Öküz Kastamonu’da köylünün en çok işine yarayan hayvanıdır. Öküz gücü, köylünün asıl dostu ve güçlerinden birisidir. Onunla kütükleri dağdan aşırır, onunla çift sürer ve onunla harman alır. Kastamonu dağlık engebelik bir yerdir. Bir yere çift sürmeye gidildiğinde günün yarısı nerede ise yolda geçer. Bu nedenle sabahleyin erken kalkılır ve hemen yola çıkılır. Asıl gücü olan öküzün yemlenmesi için zaman yoktur. Bu nedenle varılmak istenilen yere gidilirken yolda öküzler boyunlarına asılı torbalardaki yemler ile karınlarını doyururlar. Çift sürülecek yere varıldığında hem öküzler bu sayede karınlarını doyurmuşlar hem de zamandan kazanılmış olur. Ancak yolda giderken öküzün boynundaki torba düşer ise ve bunun farkına varılmaz ise hayvan çift sürülecek yere geldiğinde aç kalmış olur. Dolayısı ile de aç öküz tarlada verimli olamaz. Şimdi yukarıda anlatılan bu köylü gerçeği ile yemeği kesilmiş olan Ozan arasında bir benzetmedir. Yani Ozan kendisini köylünün esas dostu ve gücü olarak görüp yemeğinin kesildiğini yani “öküzün torbadan düştüğünü” söylüyor. Sonra da soruyor köylüye; “bu akıl almaz olayı gördün mü?” diye. Sonra devam ediyor:

“Amanını amanını amanını yandım.

Tridine tridine tridine bandım.

Bedava mı sandın? 

Para virip aldım.”

“Amanın ben yandım."

 Çünkü yemeğim kesildi. Kuru ekmeği suya banıp tirit yiyorum. 

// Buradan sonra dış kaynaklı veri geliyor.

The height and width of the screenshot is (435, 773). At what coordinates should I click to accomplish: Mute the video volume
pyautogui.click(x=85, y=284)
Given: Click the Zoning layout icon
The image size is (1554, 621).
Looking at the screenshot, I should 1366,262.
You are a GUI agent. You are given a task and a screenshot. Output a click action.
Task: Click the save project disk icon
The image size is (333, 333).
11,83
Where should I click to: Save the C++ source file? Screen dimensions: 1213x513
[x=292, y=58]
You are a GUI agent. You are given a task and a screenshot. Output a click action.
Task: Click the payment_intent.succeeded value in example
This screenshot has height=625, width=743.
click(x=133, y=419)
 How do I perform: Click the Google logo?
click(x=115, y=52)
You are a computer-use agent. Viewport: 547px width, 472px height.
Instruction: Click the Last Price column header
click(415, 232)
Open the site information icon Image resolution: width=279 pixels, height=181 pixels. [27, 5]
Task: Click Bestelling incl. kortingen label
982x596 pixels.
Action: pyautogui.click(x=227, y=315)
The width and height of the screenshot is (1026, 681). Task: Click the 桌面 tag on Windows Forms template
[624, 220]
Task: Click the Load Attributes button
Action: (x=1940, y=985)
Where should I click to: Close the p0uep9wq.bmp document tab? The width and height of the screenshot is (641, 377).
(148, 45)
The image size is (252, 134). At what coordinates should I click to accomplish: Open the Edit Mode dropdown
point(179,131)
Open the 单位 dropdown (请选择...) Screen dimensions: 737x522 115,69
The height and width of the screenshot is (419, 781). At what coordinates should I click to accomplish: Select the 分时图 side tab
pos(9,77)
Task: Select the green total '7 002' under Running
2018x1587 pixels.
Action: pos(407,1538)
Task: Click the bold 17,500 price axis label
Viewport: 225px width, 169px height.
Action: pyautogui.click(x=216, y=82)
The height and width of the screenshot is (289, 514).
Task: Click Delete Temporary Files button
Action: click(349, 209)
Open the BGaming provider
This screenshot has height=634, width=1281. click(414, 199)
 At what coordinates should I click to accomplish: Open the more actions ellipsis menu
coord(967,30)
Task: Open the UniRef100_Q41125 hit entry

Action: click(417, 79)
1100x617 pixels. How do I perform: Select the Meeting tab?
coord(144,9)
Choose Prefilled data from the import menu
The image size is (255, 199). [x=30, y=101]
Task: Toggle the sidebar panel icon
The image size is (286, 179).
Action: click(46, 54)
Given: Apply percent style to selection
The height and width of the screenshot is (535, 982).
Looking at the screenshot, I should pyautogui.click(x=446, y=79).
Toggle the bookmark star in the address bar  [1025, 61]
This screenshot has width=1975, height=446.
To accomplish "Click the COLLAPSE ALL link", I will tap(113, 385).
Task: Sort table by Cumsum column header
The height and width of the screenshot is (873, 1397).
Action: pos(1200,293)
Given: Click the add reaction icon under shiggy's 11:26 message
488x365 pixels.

Aç bırakılıyorum. Bu bedavadan, hiç yoktan, durup duruken başıma gelen değildi. 

Ben bunun bedelini beyi eleştirerek; bir bedel karşılığı ve anlaşılır olan kısmıyla, para verip ödedim” diyor. 

Sonra devam ediyor:

“Manda yuva yapmış söğüt dalına.

 Aman aman yavrusunu sinek kapmış gördün mü?”

Manda yine yörenin önemli geçim kaynaklarından biridir. Sütünden, yağından ve gücünden faydalanılır. Ancak mandanın derisi tüysüz olup dış zararlılara karşı da korumasızdır. Salkımsöğüt dalları yerlere doğru yayılır. Böyle yayılmış salkımsöğüt dalları mandalar için gölgelik teşkil eder. Mandalar da güneşe karşı dayanıksız olan derilerini korumak için gölgelik yer olarak söğüt dalları arasına yatarlar. İşte böyle bir yere yatmış mandanın yavrusu da yanında imiş ve söğüt dalları onları yerde sardığı için "yuva yapmış" gibi olmuşlar.

Mandanın yavrusu daha ince ve korumasız olduğundan sinek kolayca yavruyu ısırmış. Kastamonu ağzında "kapmak" ısırmak demektir. Bu şekilde mandanın yavrusunun canı yanmış oluyor. Burada anlatılmak istenen de şudur" : Köylü mandanın yağı ve sütü ile gücünden faydalanır. Köylü kendisini korumak ile görevli beyin gölgesinde bir yuva kurmuş. Onun canı Ozandır. Ozan halkın yavrusudur. Ancak korumasızdır. O Ozan'ın canı yandı. Bir sinek onu ısırdı. Ey köylü sen bunu bilmiyor musun? Bu akıl almaz olayı gördün mü? diyor.